Preaching, evangelism, wisdom, leadership and all functional competencies for ministry are made powerful as we depend upon Him. Anyone who has attempted Christian ministry has learned that it is beyond our ability to fulfill its demands. It is dealing within the realm of precious souls and no matter how much experience we have had, we constantly throw ourselves upon the Holy Spirit for help. Just as our personal spiritual warfare requires that we put on the protective gear of God in order to fight against powerful forces, it is also true that we need to call upon God's superhuman power in order to reach out in His name with what Paul called a sense of, "boldness in proclaiming the mystery of the gospel." Being ultimately dependant upon Grace does not mean that we do not need to do our best in education and preparation for didactic ministries. To be "strong in the Lord" in relation to preaching and teaching is to prepare, but then allow God to amplify it in precious souls.

My former Associate Pastor at Stone Mountain First, Mitchell Lewis, is now a Major in the Army Chaplaincy. You may have read about his return home from Iraq after a six month tour in which he was close to the front lines. His picture was on the cover of last week's "Wesleyan Christian Advocate," and in the long article he shared how he attempted to do for his troops the same kind of things that all clergy do. Mitch was aware of his extreme dependency upon God's power to raise up his efforts and make them His medium for ministering in a difficult situation of war. Knowing Mitchell well, and having been in touch with him via e-mail during his military career, I know that he is keenly aware of the spiritual warfare that every Christian struggles with everyday. However, during the battle in which his Third Infantry waged to successfully capture Baghdad, he was more than usual relying on a higher power to both protect him and to utilize his best efforts in ministry to help his troops.

I am sure that Mitchell experienced, at a deeper level, the need to "Pray in the Spirit," as verse eighteen expresses it.
(NRSV) Although we sometimes think that prayer is an ordinary daily part of our devotional lives, in times of testing, such as being under gunfire in the desert of Iraq, or fighting through a personal battle with sickness, bereavement, or temptations, we occasionally realize that prayer is ultimately an intimate conversation with our omniscient and loving Divine Parent. Praying in the Spirit is most personally experienced as a deep awareness that we are connecting in a soulful conversation with one who hears, understands, cares about our welfare and will intervene.
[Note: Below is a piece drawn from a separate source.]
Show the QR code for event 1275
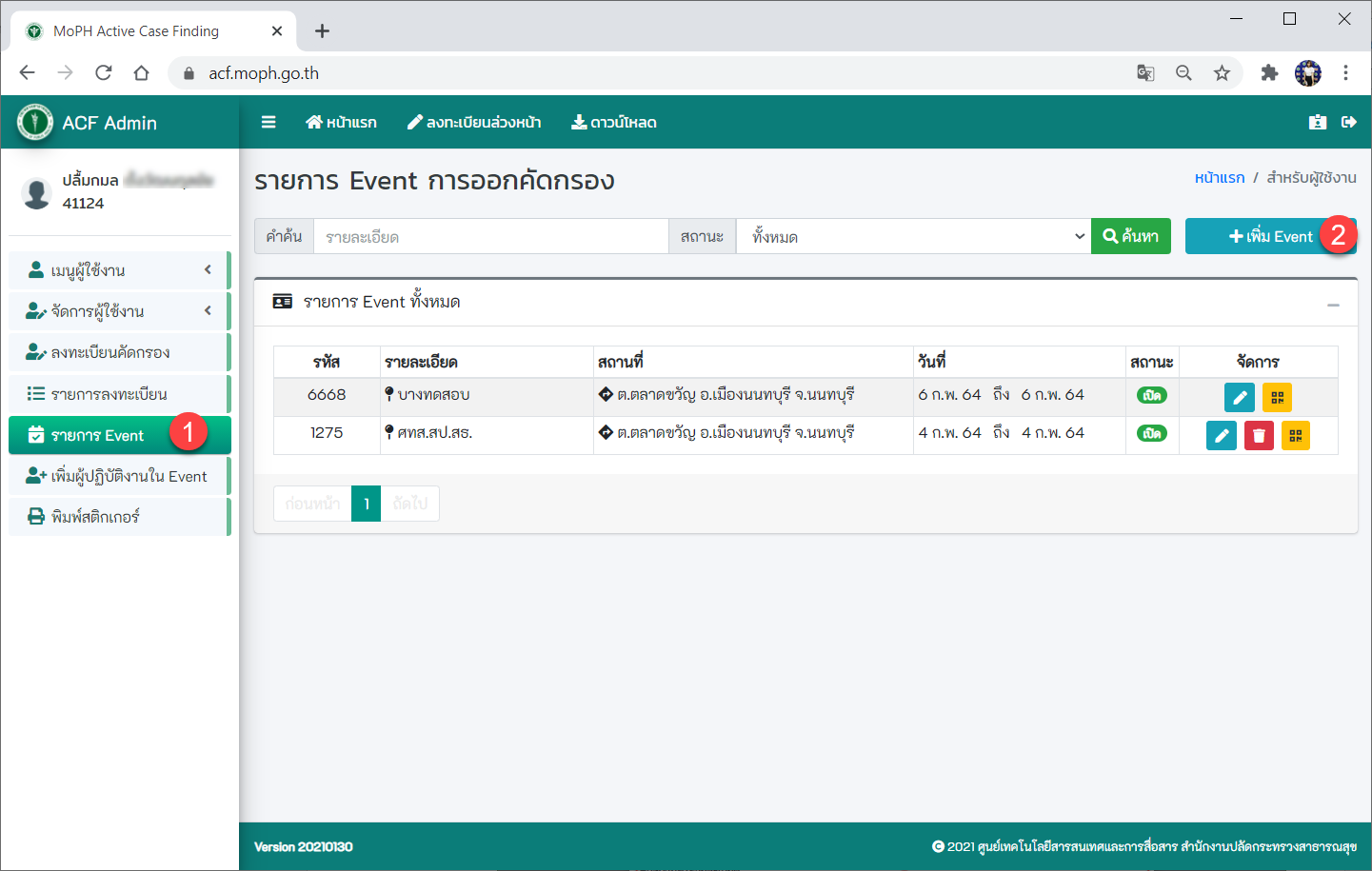 pos(1295,436)
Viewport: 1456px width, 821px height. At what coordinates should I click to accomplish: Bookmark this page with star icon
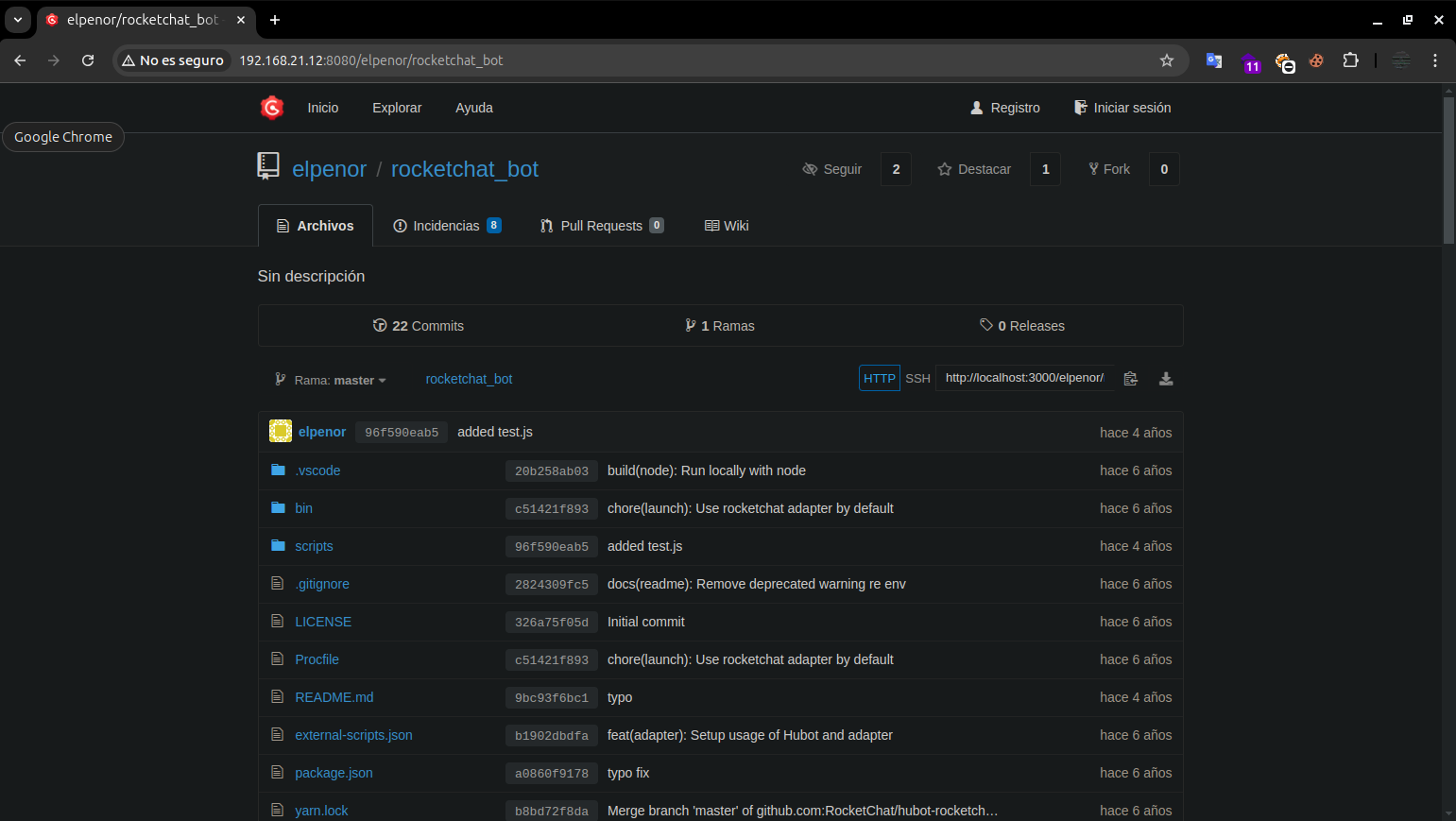point(1167,60)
Marilyn and I visited the prison cell in Rome from which Saint Paul is said to have written this letter to his Church at Ephesus, and many of his "prison epistles." It was not an elegant setting, to say the least. In reality it resembled a foxhole. However, from that underground prison chamber Paul was able to write letters that the Holy Spirit has used for two-thousand years as believers have read them billions of times. On a much smaller scale, but in a similar manner, God still uses those who submit to His grace to raise up their teaching a Sunday School Class, preaching to a congregation, or sitting with a troubled soul listening to their story and then praying with them in the Spirit.

God's miracle of ministry is not only something that was communicated through Paul, but it is still regularly happening as we faithfully rely upon the Holy Spirit to ennoble our best efforts as His instrument. Strength's secret source is submission.